::: Textauszug :::
Juristisch ist der Adel in Deutschland seit 1918 abgeschafft. Dafür, dass es ihn eigentlich nicht mehr gibt, hat er sich gut gehalten. Keine andere gesellschaftliche Schicht ist so homogen, pflegt traditionelle Werte und Tugenden und achtet nach wie vor darauf, dass durch standesgemäße Heirat Hektar zu Hektar kommt. So sind die größten deutschen Privateigner von Wald allesamt Adelsfamilien. Mit 28 000 Hektar verfügt das Haus Thurn und Taxis (Regensburg) über den größten Privatwaldbesitz in Deutschland, so die Internetseite www.wald-prinz.de.

Die fünf wichtigsten „Fürstenhäuser“ in der Region haben jeweils um die 5000 Hektar oder mehr Wald. Die Fürstlich Löwenstein-Wertheim-Freudenberg'sche Verwaltung (Kreuzwertheim) bewirtschaftet Wald zwischen Würzburg und Aschaffenburg, ferner 500 Hektar Acker. Geld verdient man auch mit Immobiliengeschäften. Die katholische Linie des Hauses Löwenstein-Wertheim, das Haus Löwenstein-Wertheim-Rosenberg mit Sitz in Kleinheubach (Lkr. Miltenberg) verdient Geld mit Wald und einem Weingut, dessen Grundlage zwei der besten Lagen der Region sind, der Homburger Kallmuth und der Lengfurter Oberrot (Lkr. Main-Spessart). Zudem unterhält die Familie das Hotel Schloss Löwenstein.
::: Datenzeilen :::
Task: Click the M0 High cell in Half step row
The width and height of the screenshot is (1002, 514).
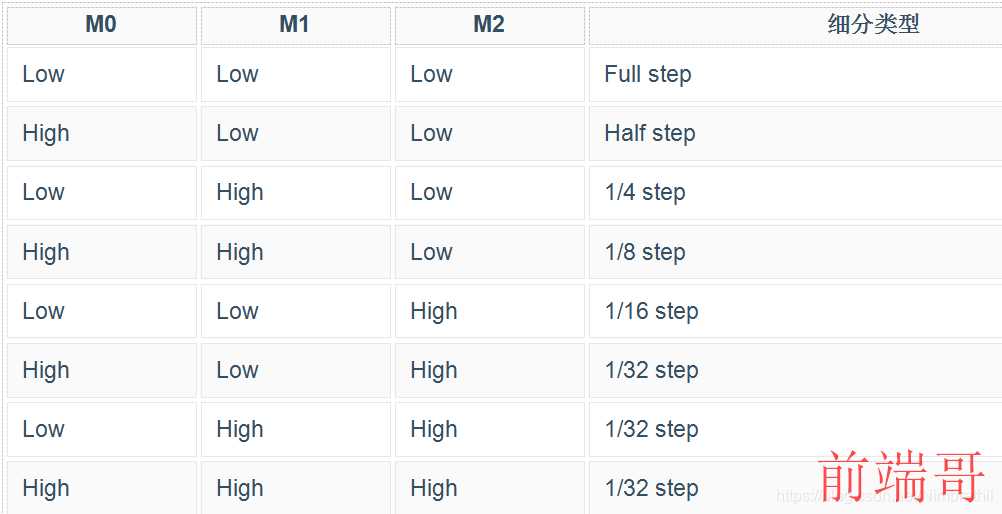Action: coord(102,134)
:::
## Worum es geht
Wiederhole den Textauszug über den Adel und seinen Waldbesitz vollständig und ohne jede Änderung. Maßgeblich ist allein der Textauszug.

## Vollständige Antwort
Juristisch ist der Adel in Deutschland seit 1918 abgeschafft. Dafür, dass es ihn eigentlich nicht mehr gibt, hat er sich gut gehalten. Keine andere gesellschaftliche Schicht ist so homogen, pflegt traditionelle Werte und Tugenden und achtet nach wie vor darauf, dass durch standesgemäße Heirat Hektar zu Hektar kommt. So sind die größten deutschen Privateigner von Wald allesamt Adelsfamilien. Mit 28 000 Hektar verfügt das Haus Thurn und Taxis (Regensburg) über den größten Privatwaldbesitz in Deutschland, so die Internetseite www.wald-prinz.de.

Die fünf wichtigsten „Fürstenhäuser“ in der Region haben jeweils um die 5000 Hektar oder mehr Wald. Die Fürstlich Löwenstein-Wertheim-Freudenberg'sche Verwaltung (Kreuzwertheim) bewirtschaftet Wald zwischen Würzburg und Aschaffenburg, ferner 500 Hektar Acker. Geld verdient man auch mit Immobiliengeschäften. Die katholische Linie des Hauses Löwenstein-Wertheim, das Haus Löwenstein-Wertheim-Rosenberg mit Sitz in Kleinheubach (Lkr. Miltenberg) verdient Geld mit Wald und einem Weingut, dessen Grundlage zwei der besten Lagen der Region sind, der Homburger Kallmuth und der Lengfurter Oberrot (Lkr. Main-Spessart). Zudem unterhält die Familie das Hotel Schloss Löwenstein.